> _Input_:
****
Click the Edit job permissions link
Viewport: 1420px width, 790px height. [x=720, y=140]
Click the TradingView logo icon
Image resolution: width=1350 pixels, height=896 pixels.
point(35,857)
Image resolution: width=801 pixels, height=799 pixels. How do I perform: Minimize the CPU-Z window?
****
> _Directions_:
Count the lines of the records that contain the word "height", with case counting. Give only the number.

> _Reply_:
3